Roughly 35 people gathered at City Hall Thursday evening to hear testimony outlining the need for laws guaranteeing domestic workers’ fundamental labor rights.

The Human Services Committee of the New Haven Board of Alders offered its support for a state bill that seeks to guarantee domestic workers the same rights as other workers. The committee eventually voted to recommend that the Board of Alders pass a resolution to endorse the Domestic Worker’s Bill of Rights, a bill that would provide domestic workers with employee rights from which they are currently excluded. The Labor and Public Employees Committee of the Connecticut General Assembly is currently reviewing the bill.

The hearing comes several days after a group of five domestic workers filed a lawsuit against Auntie Bella, a Connecticut-based housecleaning company. Among those presenting at the committee meeting were former employees of the company, other domestic workers, alders and legal experts.

“Today, I cried to have to be here in the 21st century asking for basic rights,” domestic worker Maria Lima Rodriguez said during her testimony.

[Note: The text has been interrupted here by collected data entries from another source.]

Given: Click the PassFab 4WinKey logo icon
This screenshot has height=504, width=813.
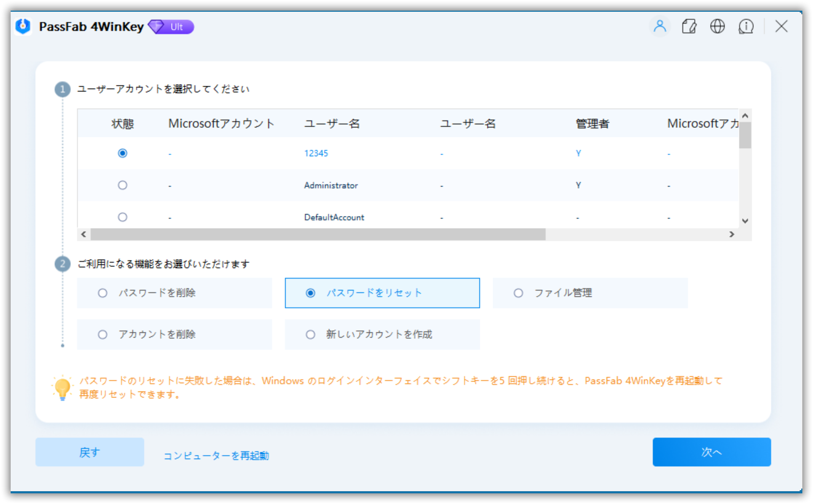Looking at the screenshot, I should [x=23, y=26].
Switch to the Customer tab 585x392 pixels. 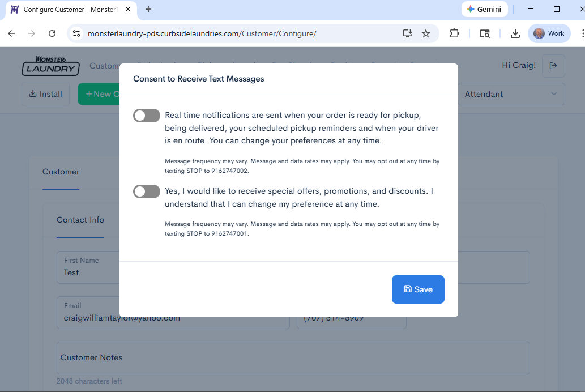[61, 172]
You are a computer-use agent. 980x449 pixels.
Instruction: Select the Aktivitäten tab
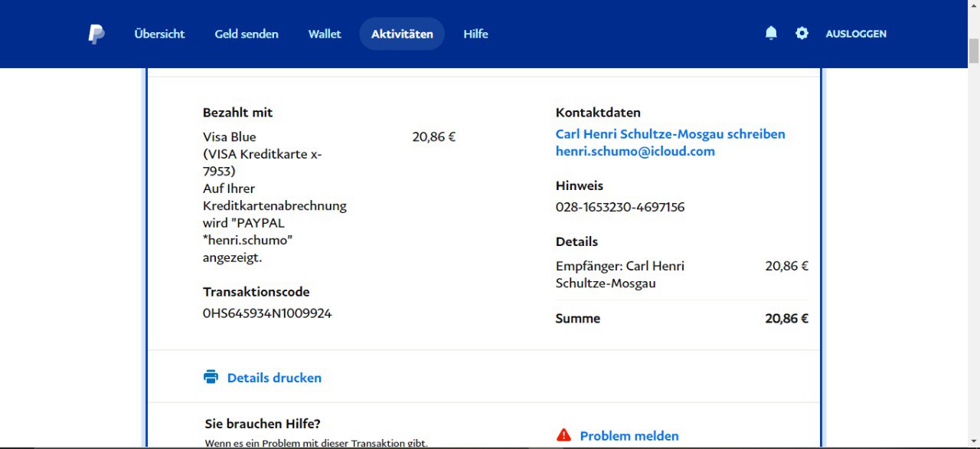pyautogui.click(x=402, y=34)
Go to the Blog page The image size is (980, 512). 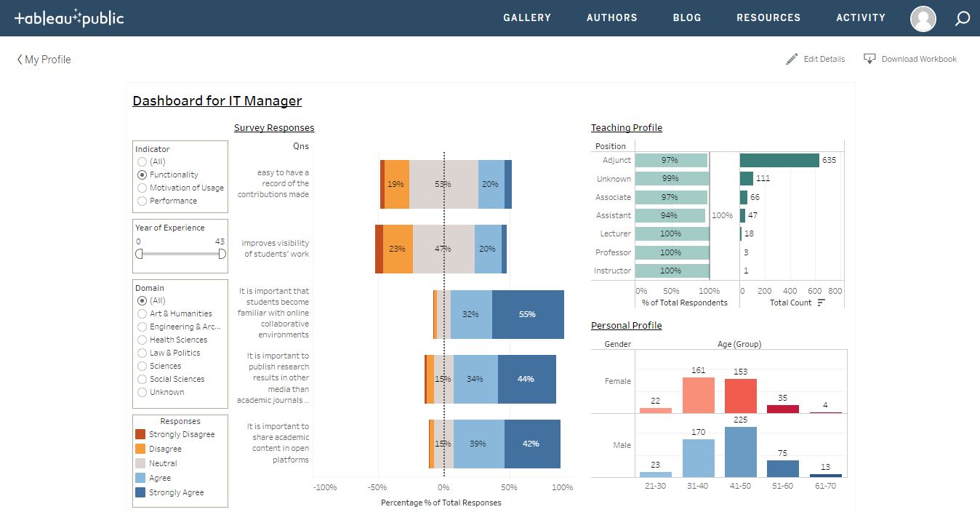coord(687,17)
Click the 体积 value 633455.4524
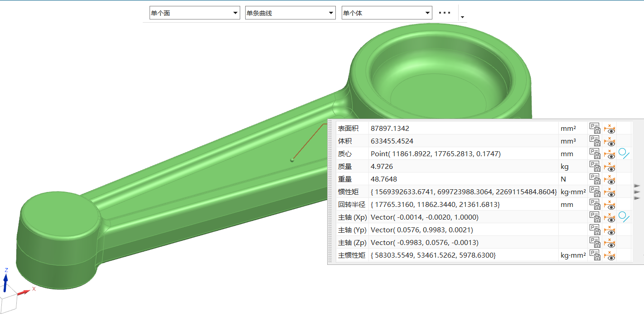The image size is (644, 331). tap(392, 141)
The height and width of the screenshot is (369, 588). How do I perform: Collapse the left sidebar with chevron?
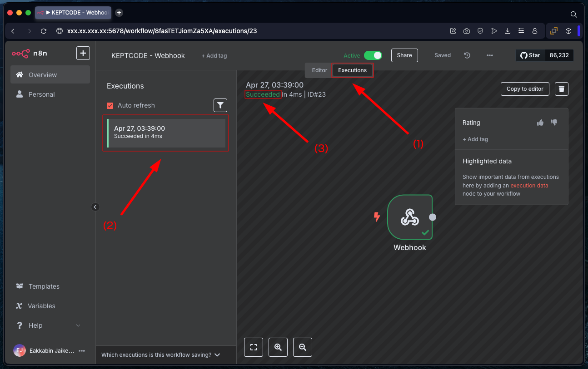point(95,207)
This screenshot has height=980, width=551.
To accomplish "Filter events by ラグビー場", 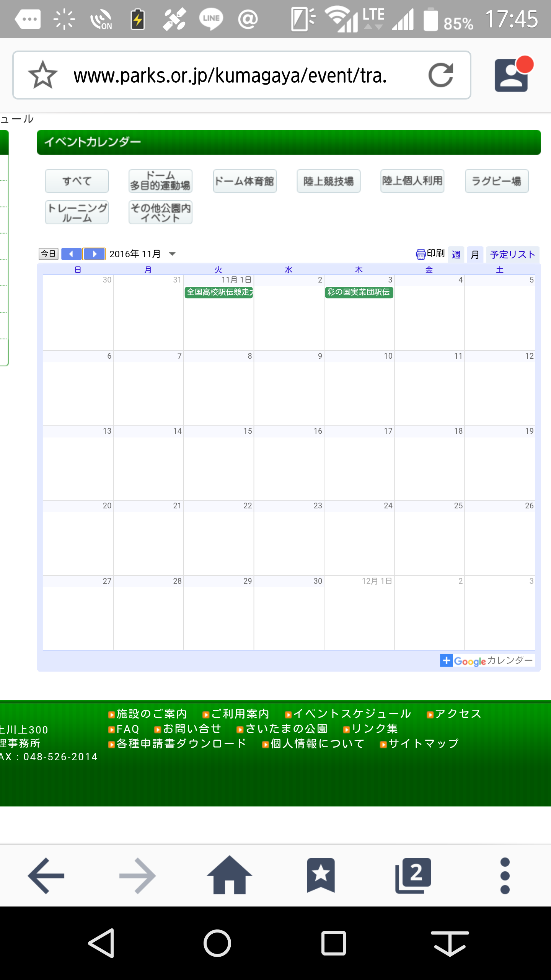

An immigrant from Brazil, Rodriguez said she has consistently been paid less than $7 per hour while working as a housecleaner in Fairfield County.

Domestic worker Elvira Vargas, a former Auntie Bella employee, urged the committee to support the resolution during the hearing, telling the members that she had consistently been paid less than minimum wage since she had started working for the company nine years ago. Vargas said that instead of paying an hourly wage, Auntie Bella paid her $20 per house cleaned, which amounted to around $360 for 60 hours of work per week.

Joanna Vincent LAW ’15, a student who works at Yale’s Legislative Advocacy Clinic, which represents the Brazilian Immigrant Center branch in Bridgeport, told the News that the purpose of the Domestic Worker’s Bill of Rights is to correct a “complex array of exclusions that pervade Connecticut’s labor laws.”

According to Vincent, domestic workers are denied a number of protections available to almost all other employees in Connecticut, including workplace discrimination laws, sexual harassment laws and worker compensation laws.

James Bhandary-Alexander, a local attorney who represents low-wage workers, said the exclusions date back to the National Labor Relations Act of 1935, adding that the federal laws were eventually passed down to the state level.

“It’s a legacy of the past that the legislature won’t believe exists,” Bhandary-Alexander said.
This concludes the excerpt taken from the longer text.